Researchers monitored more than 200 patients with recent-onset low back pain who were randomly assigned to either follow physical therapy or undergo no treatment during the first month after their pain began. Those in the physical therapy group were instructed to exercise in addition to back manipulation.

In the three-month follow up, the participants’ ability to function was only modestly improved by early physical therapy, compared with the control group. A year after the experiment, researchers found no significant difference in function between the two groups.

What’s even more surprising is that the participants undergoing therapy reported no significant relief in pain after one month, three months or one year. Author and researcher Julie Fritz, a professor of physical therapy at the University of Utah, said lower back pain usually subsides on its own, and physical therapy usually offers only the slightest boost in getting there quicker.

Bottom line is that the difference between therapeutic relief of back pain and the improvement that comes with time is rather insignificant. Prof Fritz explained the better course of treatment is to keep exercising the pain away. Moving accelerates recovery, and patients rarely need assistance with knowing how to stay active.

The study found that lower back pain only accounts for 2 percent to 5 percent of all doctor visits, in spite of the fact that roughly 70 percent of people experience it at least once in their lifetime.

Published in the Journal of the American Medical Association, the research addressed the problem of chronic back pain and the various factors that influence it; medical, psychological, and social. Even though assisted physical therapy could help people active when new back pain occurs, the study reveals it does not change overall long-term outcomes.

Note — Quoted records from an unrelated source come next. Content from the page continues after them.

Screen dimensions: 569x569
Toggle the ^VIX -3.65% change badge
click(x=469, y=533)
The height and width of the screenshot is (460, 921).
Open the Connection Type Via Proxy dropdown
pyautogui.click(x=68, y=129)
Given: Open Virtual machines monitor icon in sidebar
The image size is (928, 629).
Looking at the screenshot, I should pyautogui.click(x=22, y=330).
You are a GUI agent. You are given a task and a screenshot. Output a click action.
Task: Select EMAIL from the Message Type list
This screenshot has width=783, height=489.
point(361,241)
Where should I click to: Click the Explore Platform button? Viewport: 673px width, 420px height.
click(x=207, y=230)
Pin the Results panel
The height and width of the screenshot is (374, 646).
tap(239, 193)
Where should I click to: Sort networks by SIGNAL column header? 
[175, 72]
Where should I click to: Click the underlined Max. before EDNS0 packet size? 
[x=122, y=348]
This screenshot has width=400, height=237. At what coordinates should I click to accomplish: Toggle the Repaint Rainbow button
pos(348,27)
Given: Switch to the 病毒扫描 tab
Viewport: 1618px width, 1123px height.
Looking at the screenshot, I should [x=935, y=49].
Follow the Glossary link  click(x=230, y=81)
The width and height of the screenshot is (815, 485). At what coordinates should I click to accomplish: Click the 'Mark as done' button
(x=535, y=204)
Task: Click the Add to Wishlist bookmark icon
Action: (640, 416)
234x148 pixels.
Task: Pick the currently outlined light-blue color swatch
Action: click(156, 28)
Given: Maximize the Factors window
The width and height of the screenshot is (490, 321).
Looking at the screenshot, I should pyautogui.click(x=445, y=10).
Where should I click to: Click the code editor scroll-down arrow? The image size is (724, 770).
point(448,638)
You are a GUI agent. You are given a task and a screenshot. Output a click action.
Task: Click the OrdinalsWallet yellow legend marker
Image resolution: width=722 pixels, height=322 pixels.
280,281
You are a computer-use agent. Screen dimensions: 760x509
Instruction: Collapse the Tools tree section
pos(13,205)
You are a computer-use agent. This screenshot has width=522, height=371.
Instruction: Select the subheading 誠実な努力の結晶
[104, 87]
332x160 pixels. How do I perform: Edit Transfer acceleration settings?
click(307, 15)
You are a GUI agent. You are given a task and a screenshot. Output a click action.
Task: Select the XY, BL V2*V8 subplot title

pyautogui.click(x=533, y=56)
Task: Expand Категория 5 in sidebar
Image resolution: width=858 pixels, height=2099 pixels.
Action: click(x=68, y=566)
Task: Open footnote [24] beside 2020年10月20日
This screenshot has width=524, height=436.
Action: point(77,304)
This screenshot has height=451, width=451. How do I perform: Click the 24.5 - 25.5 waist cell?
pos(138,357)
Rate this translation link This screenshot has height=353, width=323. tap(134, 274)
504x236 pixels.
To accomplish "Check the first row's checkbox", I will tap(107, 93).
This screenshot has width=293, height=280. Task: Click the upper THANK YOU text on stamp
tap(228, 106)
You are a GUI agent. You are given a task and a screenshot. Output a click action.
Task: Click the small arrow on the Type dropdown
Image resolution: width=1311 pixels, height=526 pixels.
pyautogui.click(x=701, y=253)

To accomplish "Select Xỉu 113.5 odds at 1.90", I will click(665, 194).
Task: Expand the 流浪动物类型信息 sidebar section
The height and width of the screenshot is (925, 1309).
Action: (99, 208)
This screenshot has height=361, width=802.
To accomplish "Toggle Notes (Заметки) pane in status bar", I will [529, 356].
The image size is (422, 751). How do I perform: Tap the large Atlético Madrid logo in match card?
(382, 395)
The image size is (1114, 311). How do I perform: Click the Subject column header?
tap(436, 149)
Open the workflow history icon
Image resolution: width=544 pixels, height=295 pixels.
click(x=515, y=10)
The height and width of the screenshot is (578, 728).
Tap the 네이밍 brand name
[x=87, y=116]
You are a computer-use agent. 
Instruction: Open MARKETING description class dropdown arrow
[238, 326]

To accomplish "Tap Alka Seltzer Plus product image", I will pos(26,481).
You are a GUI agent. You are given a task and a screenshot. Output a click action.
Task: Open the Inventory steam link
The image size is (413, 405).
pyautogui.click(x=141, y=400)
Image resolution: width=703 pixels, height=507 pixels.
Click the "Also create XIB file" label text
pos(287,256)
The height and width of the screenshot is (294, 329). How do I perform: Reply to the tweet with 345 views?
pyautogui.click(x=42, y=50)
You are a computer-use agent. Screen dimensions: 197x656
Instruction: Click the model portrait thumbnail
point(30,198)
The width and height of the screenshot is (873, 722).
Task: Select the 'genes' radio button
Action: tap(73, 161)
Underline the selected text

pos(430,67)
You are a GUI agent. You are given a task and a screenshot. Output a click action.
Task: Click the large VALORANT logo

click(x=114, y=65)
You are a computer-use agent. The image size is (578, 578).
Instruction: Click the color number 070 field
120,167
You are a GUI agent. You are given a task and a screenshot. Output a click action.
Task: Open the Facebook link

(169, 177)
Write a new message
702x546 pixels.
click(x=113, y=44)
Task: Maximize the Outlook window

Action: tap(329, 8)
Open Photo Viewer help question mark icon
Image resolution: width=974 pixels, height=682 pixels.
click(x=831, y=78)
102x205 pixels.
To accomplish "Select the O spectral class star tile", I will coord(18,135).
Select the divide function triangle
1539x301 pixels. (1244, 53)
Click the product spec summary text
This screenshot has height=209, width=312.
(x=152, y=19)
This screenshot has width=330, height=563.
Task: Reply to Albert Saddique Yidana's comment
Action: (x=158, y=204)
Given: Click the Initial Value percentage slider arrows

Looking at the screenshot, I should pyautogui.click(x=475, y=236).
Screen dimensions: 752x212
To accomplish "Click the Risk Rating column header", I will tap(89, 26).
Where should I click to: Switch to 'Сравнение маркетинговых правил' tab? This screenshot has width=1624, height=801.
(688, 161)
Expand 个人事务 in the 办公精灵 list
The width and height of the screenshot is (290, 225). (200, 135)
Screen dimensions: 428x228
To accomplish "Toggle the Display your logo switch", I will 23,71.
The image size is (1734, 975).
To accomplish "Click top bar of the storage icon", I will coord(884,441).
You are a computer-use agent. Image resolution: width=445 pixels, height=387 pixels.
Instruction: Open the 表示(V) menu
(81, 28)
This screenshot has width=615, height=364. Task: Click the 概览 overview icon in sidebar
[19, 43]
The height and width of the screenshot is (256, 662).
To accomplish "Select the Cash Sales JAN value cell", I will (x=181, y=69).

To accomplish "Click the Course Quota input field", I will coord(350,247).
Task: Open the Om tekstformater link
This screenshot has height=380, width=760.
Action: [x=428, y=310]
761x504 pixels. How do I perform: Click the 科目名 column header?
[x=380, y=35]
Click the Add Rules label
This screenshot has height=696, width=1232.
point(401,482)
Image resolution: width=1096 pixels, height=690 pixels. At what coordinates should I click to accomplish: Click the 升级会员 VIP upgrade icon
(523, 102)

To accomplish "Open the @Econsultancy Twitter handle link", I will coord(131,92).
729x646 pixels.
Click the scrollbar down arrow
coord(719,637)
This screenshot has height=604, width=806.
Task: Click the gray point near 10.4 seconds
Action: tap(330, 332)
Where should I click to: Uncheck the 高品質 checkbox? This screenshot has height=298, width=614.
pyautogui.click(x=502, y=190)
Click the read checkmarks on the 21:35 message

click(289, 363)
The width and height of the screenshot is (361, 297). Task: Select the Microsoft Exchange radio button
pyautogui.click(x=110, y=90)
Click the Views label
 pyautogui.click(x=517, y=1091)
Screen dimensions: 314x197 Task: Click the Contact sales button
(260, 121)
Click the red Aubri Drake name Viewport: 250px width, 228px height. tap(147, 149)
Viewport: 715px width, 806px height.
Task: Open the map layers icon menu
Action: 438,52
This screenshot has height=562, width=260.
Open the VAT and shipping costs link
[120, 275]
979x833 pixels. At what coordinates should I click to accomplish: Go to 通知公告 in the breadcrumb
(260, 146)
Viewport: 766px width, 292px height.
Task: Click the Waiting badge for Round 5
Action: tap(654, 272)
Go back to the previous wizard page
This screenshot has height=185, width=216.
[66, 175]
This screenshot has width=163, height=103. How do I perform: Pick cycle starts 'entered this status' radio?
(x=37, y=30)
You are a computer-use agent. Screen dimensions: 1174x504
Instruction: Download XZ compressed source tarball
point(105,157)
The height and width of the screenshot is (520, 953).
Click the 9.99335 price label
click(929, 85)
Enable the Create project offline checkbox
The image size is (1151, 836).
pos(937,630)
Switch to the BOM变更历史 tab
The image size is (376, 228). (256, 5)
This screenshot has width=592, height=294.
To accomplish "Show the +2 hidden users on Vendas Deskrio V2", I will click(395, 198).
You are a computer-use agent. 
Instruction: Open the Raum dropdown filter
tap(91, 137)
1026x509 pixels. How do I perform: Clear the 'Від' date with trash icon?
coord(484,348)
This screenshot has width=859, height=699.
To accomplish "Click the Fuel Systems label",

Current guidelines recommend delaying immediate physical therapy so as to allow spontaneous recovery do its job for the first few weeks. Some other studies, however, suggest early physical therapy has its merits and patients could benefit from it.

This new research does not intend to indict physical therapy, and it can be a healthier option than drugs or alternative cures. It also won’t harm the healing the process by teaching people how to stay active. This in itself is a great improvement from what people were told to do 20 years ago, which is go to bed.